Benefits of NVIDIA Blueprints:

  • Comprehensive Reference Workflows: Everything you need to build AI solutions—reference code, best practices, and end-to-end workflows for AI agents, digital twins, and drug discovery—all in one place.

  • Powered by Leading NVIDIA Software: Tap into powerful, GPU-accelerated microservices, libraries and SDKs for faster prototyping, higher performance, and smoother deployment of advanced AI applications.

  • Flexible Deployment: Deploy on-premises, in the cloud, or in a hybrid setup—choose what works best for your business now and stay ready to pivot in the future.

  • Rapid Prototyping to Production: Move quickly from idea to live application using pre-tested code snippets and microservices that simplify integration, testing, and deployment.

  • Enterprise-Grade Support: Rely on professional services, documentation, and regular updates from NVIDIA to keep your AI solutions secure, reliable, and always up to speed.

Here are a few examples of NVIDIA blueprints:

  • NVIDIA AI-Q for Enterprise Research - an open reference architecture for building AI agents that connect to your enterprise data, reason with state-of-the-art models, and deliver trusted business insights. It combines Nemotron and frontier models for reasoning, Nemotron RAG for high-accuracy multimodal retrieval, and the NeMo Agent Toolkit for profiling, evaluation, and optimization, along with intent routing, a virtual file system for persistent context, and a built-in evaluation harness. Together, these components give enterprises a customizable, portable “recipe” for deep agents that can perceive, reason, and act on organizational knowledge—improving accuracy, transparency, and cost efficiency while ensuring they fully own, inspect, and control their AI systems.

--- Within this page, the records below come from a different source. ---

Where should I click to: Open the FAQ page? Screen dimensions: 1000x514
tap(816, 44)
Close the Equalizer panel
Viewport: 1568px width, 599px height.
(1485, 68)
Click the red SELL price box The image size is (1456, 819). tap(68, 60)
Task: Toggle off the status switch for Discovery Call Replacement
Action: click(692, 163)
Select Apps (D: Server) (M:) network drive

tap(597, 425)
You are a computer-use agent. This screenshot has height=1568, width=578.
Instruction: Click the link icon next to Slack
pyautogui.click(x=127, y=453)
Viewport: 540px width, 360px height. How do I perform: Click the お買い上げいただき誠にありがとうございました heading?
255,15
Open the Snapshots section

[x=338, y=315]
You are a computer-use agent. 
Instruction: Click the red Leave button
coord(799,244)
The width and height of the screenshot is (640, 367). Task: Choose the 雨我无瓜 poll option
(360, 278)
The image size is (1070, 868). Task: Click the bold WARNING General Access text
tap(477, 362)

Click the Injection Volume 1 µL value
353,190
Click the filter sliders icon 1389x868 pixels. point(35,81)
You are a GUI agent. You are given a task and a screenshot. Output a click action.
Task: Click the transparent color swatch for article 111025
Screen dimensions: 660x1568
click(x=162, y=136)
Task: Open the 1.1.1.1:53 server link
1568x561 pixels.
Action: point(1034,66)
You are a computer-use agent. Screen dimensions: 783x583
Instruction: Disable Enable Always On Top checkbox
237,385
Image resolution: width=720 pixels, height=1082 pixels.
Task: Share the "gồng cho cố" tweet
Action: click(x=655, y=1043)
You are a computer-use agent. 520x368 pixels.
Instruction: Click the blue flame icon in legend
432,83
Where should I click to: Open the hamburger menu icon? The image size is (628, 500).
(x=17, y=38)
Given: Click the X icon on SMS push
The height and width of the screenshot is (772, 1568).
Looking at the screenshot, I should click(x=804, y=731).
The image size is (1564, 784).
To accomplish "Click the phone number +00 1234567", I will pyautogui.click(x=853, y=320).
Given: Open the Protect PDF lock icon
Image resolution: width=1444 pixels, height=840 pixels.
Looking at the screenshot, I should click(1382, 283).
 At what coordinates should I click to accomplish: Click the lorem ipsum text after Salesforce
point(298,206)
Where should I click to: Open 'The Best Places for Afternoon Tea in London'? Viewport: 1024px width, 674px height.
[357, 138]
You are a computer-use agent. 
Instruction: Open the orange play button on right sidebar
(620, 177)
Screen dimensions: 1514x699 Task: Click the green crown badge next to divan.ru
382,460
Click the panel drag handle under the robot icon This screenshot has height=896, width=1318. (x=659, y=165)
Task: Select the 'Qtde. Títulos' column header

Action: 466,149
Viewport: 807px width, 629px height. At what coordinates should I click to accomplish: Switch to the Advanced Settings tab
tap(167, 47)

  • Build an Enterprise RAG Pipeline - The NVIDIA AI Blueprint for Retrieval-Augmented Generation (RAG) is a production-ready, modular reference architecture for building high-accuracy, high-performance RAG systems that power enterprise search, knowledge assistants, copilots, and agentic workflows at scale. Optimized for GPU acceleration and enterprise throughput, the blueprint provides a complete foundation for ingestion, retrieval, reasoning, and generation across multimodal enterprise data.

  • Build a Video Search and Summarization (VSS) Agent - a reference blueprint for building and customizing video analytics AI agents. These insightful, accurate, and interactive agents are powered by generative AI, vision language models (VLMs), large language models (LLMs), and NVIDIA NIM™ Microservices—helping a variety of industries make better decisions, faster. They can be given tasks through natural language and perform complex operations like video summarization and visual question-answering, unlocking entirely new application possibilities.

  • Build Continuous Refining AI Agents with Data Flywheels - a self-reinforcing, automated loop that continuously improves models using real-world feedback. It collects production traffic logs, evaluates performance, fine-tunes models, and redeploys optimized versions—maintaining accuracy while reducing resource.

  • Multi-Agent Intelligent Warehouse - an AI-powered, multi-agent system designed to optimize warehouse operations through intelligent automation, real-time monitoring, and natural language interaction. The system provides comprehensive support for equipment management, operations coordination, safety compliance, and document processing.